PAGE TEXT
______

# Happy coders day in florida!



## KristieStokesCPC (Apr 15, 2009)

Happy coder's day to all floridians!!! Hope you have a absolutely wonderful day :d


----------



## cpccaperton (Apr 15, 2009)

*Happy Coders Day!*

Isn't it great to have something to celebrate besides paying taxes on April 15th!  Happy Coders Day to you too!  Thanks for remembering and for giving us another reason to smile today!


----------



## KristieStokesCPC (Apr 15, 2009)

It is great....I don't think that my boss knows it is coders day, but that is ok, I know  I think it is fabulous!

Have a wonderful day!


----------



## JennKCPMA (Apr 15, 2010)

*Happy Coder's Day to Florida!!!*

Have a great day!


----------



## cpccaperton (Apr 15, 2010)

Now there's three of us that know about Fl Coder's Day!  I think more of the coders should take time to celebrate our career and the fact that we have an official proclamation to support our efforts!


----------



## mokie162 (Apr 15, 2013)

*Elizabeth Monique Spencer Senior Coding Analyst CPC-H*

Happy coder's day to all coders in sunny florida!!!!!


----------



## rudnickim57 (Apr 15, 2013)

Happy Coder's Day  from Jacksonville Florida !!! Have a blessed day !!!


----------



## umcanes4 (Apr 15, 2013)

I didnt know there was a "Coder's day".. awesome!!!

Happy Coder's day from Orlando, Florida. Hope all of you have a beautiful day


----------



## MnTwins29 (Apr 15, 2013)

*Just Florida??*

Boo hoo....guess the other 49 states better get crackin'!    

Also ironic that it comes the day after a  birthday celebration - HIPAA turned 10 yesterday.   How many threw a big birthday bash??


----------



## pclaybaugh (Apr 15, 2015)

Happy Florida Coder's Day, then...yipee!
Who knew and why aren't we promoting this a bit more. I wonder if the local chapters are aware. Incedently, where is the list of important *medical* coder dates?


----------

______

TASKS FOR THIS EXERCISE
• a. Retype the part of the coders day thread starting with "Boo hoo....guess the" and going on through "(Apr 15, 2015)".
• b. Using the coders day thread, decide whether each statement agrees with it: (i) cpccaperton says coders have an official proclamation to support their efforts; (ii) umcanes4 sends greetings from Jacksonville; (iii) KristieStokesCPC believes her boss knows it is coders day. Answer yes or no for each and quote the deciding words.
The lines are separate material with no connection to the coders day thread.

EXCERPTED DATA

______

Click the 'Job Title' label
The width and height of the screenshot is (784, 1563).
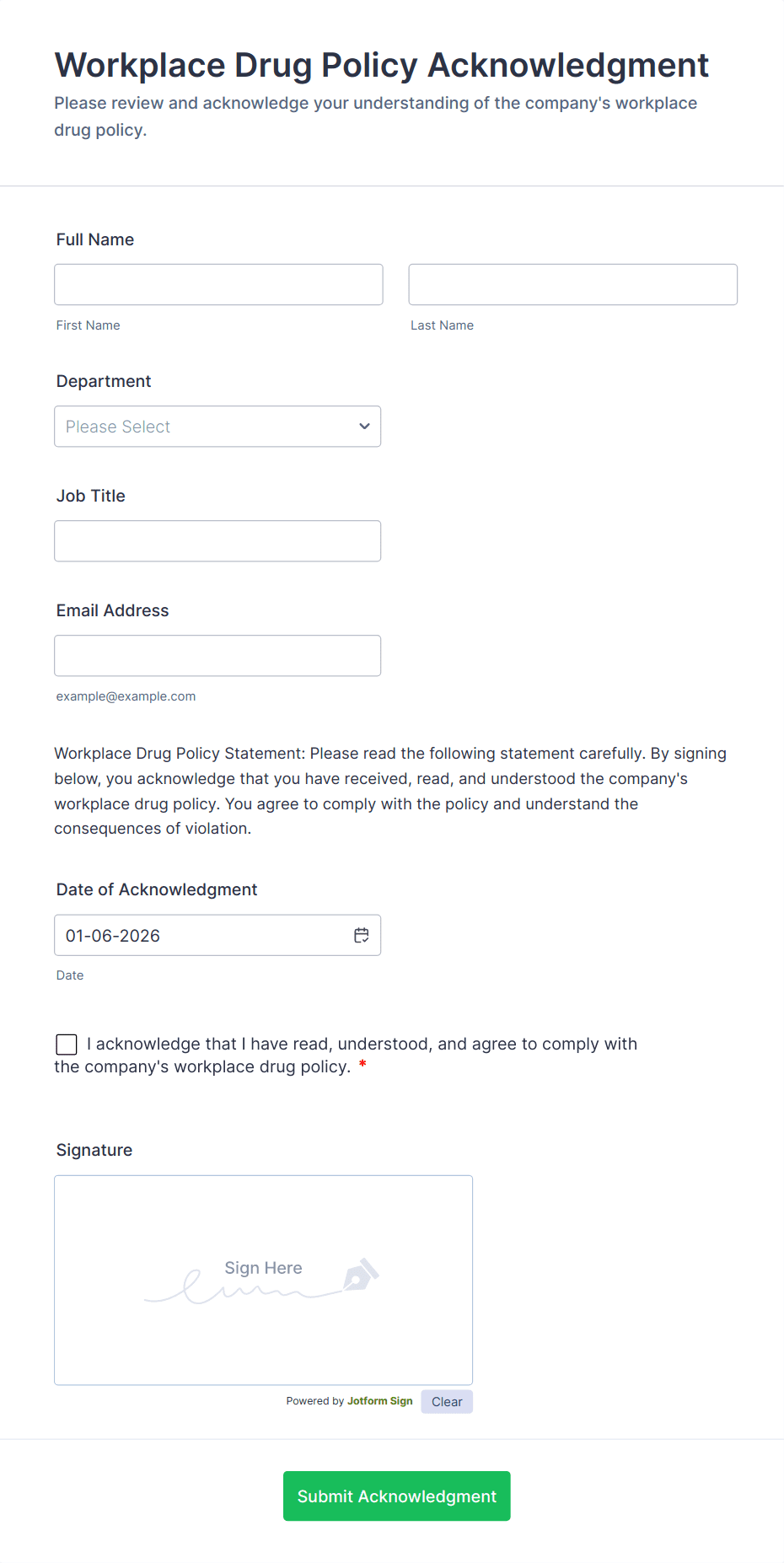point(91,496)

______

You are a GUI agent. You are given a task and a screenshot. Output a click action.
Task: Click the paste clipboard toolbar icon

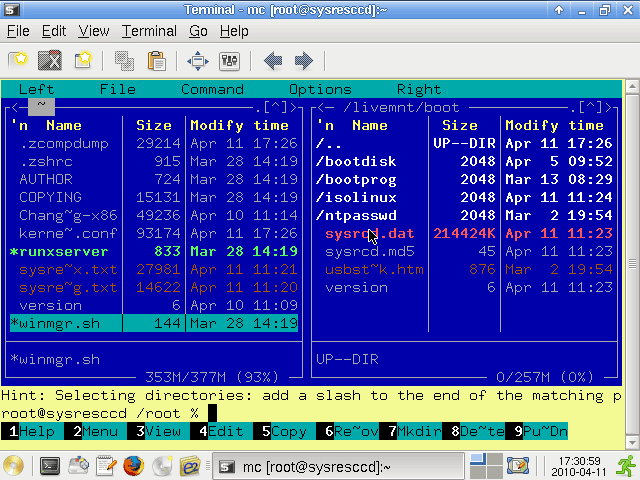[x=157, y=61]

______

EXPECTED RESULTS
• a.
Boo hoo....guess the other 49 states better get crackin'!    

Also ironic that it comes the day after a  birthday celebration - HIPAA turned 10 yesterday.   How many threw a big birthday bash??


----------



## pclaybaugh (Apr 15, 2015)

• b.
(i) Yes: "we have an official proclamation to support our efforts!"
(ii) No: "Happy Coder's day from Orlando, Florida."
(iii) No: "I don't think that my boss knows it is coders day"